- [TASK DESCRIPTION]: Copy the entries exactly. Leave out any pictures.

- [EXERCISE DATA]:

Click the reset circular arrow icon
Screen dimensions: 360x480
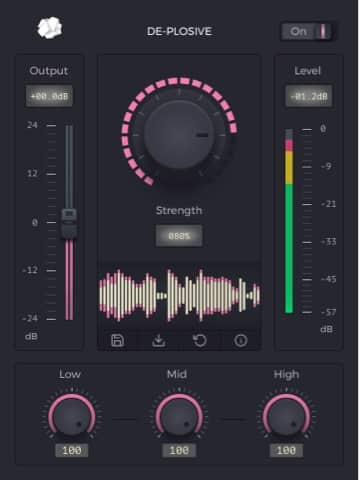pos(200,340)
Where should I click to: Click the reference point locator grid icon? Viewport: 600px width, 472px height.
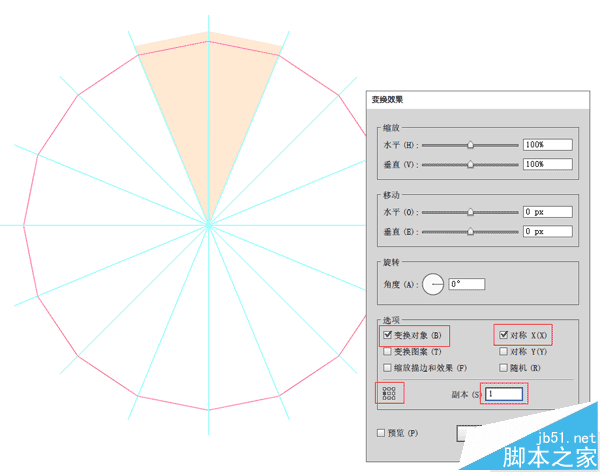[388, 394]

- [ANSWER SECTION]:
Click the reset circular arrow icon
Screen dimensions: 360x480
pos(200,340)
Where should I click to: Click the reference point locator grid icon? Viewport: 600px width, 472px height.
[388, 394]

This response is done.